Data records

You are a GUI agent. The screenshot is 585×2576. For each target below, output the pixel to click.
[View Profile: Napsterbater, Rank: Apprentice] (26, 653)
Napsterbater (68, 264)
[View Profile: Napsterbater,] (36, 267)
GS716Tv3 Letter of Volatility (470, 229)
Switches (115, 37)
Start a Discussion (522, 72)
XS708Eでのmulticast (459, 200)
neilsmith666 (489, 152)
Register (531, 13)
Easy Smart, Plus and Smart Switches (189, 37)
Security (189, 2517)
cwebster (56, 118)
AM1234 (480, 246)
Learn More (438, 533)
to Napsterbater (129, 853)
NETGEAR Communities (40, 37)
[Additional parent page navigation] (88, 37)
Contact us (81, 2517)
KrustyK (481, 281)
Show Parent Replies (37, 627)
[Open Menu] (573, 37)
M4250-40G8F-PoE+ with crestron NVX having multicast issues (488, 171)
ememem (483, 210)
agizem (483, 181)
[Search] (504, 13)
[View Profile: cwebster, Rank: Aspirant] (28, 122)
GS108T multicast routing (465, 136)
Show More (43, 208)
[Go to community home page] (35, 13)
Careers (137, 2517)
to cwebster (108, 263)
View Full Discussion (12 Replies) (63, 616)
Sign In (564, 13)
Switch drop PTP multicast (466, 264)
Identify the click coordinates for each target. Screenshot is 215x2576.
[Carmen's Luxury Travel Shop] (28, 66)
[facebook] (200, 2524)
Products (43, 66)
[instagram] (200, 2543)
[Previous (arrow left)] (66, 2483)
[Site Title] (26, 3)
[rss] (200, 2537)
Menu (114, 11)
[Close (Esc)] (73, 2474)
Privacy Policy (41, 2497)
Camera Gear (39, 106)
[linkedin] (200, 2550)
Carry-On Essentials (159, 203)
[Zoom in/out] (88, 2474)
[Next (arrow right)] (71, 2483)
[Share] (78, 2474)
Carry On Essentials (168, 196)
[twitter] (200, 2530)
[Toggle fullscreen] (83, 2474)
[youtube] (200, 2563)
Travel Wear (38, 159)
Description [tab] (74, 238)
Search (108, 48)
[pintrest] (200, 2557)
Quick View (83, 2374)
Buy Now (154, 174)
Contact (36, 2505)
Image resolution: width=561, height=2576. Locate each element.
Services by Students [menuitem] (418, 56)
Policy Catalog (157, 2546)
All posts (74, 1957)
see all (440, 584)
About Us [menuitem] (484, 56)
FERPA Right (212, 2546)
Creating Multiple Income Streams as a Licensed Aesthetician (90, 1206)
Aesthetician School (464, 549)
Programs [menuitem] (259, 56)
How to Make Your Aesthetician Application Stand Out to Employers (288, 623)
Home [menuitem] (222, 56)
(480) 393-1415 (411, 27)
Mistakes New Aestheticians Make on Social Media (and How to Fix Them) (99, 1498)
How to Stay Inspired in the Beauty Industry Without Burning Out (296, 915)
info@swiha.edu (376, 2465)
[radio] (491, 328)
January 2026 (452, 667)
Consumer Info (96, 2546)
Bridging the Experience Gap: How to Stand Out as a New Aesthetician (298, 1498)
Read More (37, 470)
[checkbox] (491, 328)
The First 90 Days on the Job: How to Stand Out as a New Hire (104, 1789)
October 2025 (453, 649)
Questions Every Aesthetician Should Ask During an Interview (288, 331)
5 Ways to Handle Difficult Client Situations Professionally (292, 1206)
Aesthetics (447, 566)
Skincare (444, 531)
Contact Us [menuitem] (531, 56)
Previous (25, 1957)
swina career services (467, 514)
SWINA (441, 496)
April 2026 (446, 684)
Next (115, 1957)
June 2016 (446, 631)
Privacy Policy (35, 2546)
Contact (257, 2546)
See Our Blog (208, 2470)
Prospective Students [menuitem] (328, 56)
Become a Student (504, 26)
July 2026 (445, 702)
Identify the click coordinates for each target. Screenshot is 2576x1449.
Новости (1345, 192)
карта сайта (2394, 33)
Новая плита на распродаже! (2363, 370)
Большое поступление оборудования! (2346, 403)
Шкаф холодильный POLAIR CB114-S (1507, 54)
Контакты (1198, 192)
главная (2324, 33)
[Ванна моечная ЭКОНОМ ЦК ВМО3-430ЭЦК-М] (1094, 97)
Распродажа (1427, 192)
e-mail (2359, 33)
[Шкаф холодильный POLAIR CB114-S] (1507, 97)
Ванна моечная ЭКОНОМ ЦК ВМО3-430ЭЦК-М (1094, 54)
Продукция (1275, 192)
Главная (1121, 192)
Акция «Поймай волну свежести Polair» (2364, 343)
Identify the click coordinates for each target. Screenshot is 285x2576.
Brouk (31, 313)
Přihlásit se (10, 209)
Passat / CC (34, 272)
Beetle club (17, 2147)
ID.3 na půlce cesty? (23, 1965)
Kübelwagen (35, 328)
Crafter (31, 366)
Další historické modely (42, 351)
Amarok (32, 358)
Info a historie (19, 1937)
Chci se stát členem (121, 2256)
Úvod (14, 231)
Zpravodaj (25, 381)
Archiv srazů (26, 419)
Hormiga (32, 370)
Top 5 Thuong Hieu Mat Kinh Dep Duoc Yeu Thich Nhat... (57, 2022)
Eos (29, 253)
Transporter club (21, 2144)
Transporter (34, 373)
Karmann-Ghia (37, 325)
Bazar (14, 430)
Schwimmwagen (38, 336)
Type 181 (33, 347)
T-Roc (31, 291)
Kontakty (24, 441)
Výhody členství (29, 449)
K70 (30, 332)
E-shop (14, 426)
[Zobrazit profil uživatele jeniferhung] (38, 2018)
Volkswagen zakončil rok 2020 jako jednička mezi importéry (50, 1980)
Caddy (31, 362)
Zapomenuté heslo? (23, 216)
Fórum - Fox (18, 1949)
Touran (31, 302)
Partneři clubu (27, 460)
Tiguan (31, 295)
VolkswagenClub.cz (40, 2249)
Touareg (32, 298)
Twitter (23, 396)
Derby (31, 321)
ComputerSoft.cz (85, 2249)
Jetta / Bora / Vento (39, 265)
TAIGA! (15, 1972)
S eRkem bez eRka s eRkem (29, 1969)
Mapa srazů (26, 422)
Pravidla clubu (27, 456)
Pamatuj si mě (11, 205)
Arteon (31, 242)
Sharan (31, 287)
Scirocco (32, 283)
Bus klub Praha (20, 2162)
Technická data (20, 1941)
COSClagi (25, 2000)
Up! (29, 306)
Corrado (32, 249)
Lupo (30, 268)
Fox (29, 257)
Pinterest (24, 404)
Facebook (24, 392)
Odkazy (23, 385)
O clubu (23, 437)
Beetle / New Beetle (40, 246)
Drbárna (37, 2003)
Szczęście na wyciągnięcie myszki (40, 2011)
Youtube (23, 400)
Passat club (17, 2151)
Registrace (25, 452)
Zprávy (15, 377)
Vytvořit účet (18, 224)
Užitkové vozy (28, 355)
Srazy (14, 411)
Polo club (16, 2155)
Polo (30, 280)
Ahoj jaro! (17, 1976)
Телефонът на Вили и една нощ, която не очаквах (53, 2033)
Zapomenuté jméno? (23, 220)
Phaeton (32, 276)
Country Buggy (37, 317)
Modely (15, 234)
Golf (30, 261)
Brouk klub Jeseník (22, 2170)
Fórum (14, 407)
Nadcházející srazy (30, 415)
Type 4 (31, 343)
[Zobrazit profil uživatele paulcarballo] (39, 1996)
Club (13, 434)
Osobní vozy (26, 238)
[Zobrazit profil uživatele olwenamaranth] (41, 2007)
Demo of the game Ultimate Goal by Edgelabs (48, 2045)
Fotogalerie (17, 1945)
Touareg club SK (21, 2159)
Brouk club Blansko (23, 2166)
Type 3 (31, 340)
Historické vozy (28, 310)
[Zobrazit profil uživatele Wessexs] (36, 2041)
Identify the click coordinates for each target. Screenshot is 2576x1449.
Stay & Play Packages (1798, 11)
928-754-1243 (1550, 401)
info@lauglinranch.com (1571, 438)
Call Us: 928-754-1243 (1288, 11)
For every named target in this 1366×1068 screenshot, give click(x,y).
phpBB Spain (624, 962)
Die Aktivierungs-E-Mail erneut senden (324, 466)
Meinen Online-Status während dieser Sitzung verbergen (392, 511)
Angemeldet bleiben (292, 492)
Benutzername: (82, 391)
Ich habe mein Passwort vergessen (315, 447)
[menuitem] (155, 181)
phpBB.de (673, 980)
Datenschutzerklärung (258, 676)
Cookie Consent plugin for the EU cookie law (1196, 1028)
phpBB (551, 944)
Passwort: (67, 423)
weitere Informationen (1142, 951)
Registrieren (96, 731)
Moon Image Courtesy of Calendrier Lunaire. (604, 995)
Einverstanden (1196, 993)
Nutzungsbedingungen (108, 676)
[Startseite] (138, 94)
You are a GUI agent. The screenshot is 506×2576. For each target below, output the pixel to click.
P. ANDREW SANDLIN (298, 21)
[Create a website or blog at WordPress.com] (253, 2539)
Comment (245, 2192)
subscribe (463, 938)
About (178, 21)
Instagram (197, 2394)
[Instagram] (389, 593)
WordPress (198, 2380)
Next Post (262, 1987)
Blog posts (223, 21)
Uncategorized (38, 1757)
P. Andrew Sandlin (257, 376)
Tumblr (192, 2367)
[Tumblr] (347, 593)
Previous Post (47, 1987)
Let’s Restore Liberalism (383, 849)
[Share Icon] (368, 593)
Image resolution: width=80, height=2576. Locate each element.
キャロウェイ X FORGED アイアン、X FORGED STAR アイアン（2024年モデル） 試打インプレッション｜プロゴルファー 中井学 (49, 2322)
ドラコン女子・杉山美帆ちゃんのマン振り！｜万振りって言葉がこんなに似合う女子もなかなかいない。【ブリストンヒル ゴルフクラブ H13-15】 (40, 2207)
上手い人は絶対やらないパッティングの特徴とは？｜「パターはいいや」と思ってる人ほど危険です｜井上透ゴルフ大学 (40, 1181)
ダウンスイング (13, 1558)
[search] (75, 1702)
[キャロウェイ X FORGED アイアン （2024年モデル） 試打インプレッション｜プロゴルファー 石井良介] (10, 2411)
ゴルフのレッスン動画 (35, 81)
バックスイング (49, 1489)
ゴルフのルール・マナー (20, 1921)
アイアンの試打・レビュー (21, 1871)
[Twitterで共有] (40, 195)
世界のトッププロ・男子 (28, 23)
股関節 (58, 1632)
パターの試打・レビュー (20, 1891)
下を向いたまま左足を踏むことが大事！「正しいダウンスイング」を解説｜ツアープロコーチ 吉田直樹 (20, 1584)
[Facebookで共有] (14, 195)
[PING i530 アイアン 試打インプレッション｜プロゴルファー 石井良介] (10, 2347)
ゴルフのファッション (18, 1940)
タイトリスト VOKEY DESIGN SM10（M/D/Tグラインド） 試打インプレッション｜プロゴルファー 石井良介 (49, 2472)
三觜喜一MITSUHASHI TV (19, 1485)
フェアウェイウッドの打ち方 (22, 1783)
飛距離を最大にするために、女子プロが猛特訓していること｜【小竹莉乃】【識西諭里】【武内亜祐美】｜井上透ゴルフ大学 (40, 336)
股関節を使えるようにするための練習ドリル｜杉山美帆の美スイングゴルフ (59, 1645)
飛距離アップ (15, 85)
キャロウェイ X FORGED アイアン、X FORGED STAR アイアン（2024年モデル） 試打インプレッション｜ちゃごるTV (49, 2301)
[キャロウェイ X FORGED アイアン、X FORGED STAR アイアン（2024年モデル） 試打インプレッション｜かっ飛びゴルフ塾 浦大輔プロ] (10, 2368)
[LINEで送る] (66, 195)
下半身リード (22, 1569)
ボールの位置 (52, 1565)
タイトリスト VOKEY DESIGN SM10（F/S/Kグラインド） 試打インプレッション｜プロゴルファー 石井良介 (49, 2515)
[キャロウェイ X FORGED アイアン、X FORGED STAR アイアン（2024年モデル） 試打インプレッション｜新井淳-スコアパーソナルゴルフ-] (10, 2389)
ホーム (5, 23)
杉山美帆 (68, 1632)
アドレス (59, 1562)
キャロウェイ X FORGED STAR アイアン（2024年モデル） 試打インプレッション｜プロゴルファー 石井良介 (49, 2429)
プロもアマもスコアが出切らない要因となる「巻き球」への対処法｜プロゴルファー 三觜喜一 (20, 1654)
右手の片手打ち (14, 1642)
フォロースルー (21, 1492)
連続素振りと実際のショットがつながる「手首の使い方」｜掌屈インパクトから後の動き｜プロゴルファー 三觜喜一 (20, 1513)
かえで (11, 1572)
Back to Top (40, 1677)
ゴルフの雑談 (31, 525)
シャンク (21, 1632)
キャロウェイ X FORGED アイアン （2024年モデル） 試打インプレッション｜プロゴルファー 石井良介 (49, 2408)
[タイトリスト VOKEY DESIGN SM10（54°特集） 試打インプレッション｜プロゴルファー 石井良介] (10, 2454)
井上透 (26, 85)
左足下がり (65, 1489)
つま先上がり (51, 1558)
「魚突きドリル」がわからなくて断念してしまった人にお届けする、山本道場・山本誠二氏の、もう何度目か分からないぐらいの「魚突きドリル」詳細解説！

Exercise details
Exact duplication is required for the lines above, from the line that contains "T-Roc (31, 291)" to the line that contains "928-754-1243 (1550, 401)", inclusive; omit all others.

Solved exercise
T-Roc (31, 291)
Kontakty (24, 441)
Výhody členství (29, 449)
K70 (30, 332)
E-shop (14, 426)
[Zobrazit profil uživatele jeniferhung] (38, 2018)
Volkswagen zakončil rok 2020 jako jednička mezi importéry (50, 1980)
Caddy (31, 362)
Zapomenuté heslo? (23, 216)
Fórum - Fox (18, 1949)
Touran (31, 302)
Partneři clubu (27, 460)
Tiguan (31, 295)
VolkswagenClub.cz (40, 2249)
Touareg (32, 298)
Twitter (23, 396)
Derby (31, 321)
ComputerSoft.cz (85, 2249)
Jetta / Bora / Vento (39, 265)
TAIGA! (15, 1972)
S eRkem bez eRka s eRkem (29, 1969)
Mapa srazů (26, 422)
Pravidla clubu (27, 456)
Pamatuj si mě (11, 205)
Arteon (31, 242)
Sharan (31, 287)
Scirocco (32, 283)
Bus klub Praha (20, 2162)
Technická data (20, 1941)
COSClagi (25, 2000)
Up! (29, 306)
Corrado (32, 249)
Lupo (30, 268)
Fox (29, 257)
Pinterest (24, 404)
Facebook (24, 392)
Odkazy (23, 385)
O clubu (23, 437)
Beetle / New Beetle (40, 246)
Drbárna (37, 2003)
Szczęście na wyciągnięcie myszki (40, 2011)
Youtube (23, 400)
Passat club (17, 2151)
Registrace (25, 452)
Zprávy (15, 377)
Vytvořit účet (18, 224)
Užitkové vozy (28, 355)
Srazy (14, 411)
Polo club (16, 2155)
Polo (30, 280)
Ahoj jaro! (17, 1976)
Телефонът на Вили и една нощ, която не очаквах (53, 2033)
Zapomenuté jméno? (23, 220)
Phaeton (32, 276)
Country Buggy (37, 317)
Modely (15, 234)
Golf (30, 261)
Brouk klub Jeseník (22, 2170)
Fórum (14, 407)
Nadcházející srazy (30, 415)
Type 4 (31, 343)
[Zobrazit profil uživatele paulcarballo] (39, 1996)
Club (13, 434)
Osobní vozy (26, 238)
[Zobrazit profil uživatele olwenamaranth] (41, 2007)
Demo of the game Ultimate Goal by Edgelabs (48, 2045)
Fotogalerie (17, 1945)
Touareg club SK (21, 2159)
Brouk club Blansko (23, 2166)
Type 3 (31, 340)
Historické vozy (28, 310)
[Zobrazit profil uživatele Wessexs] (36, 2041)
Identify the click coordinates for each target. Screenshot is 2576x1449.
Stay & Play Packages (1798, 11)
928-754-1243 (1550, 401)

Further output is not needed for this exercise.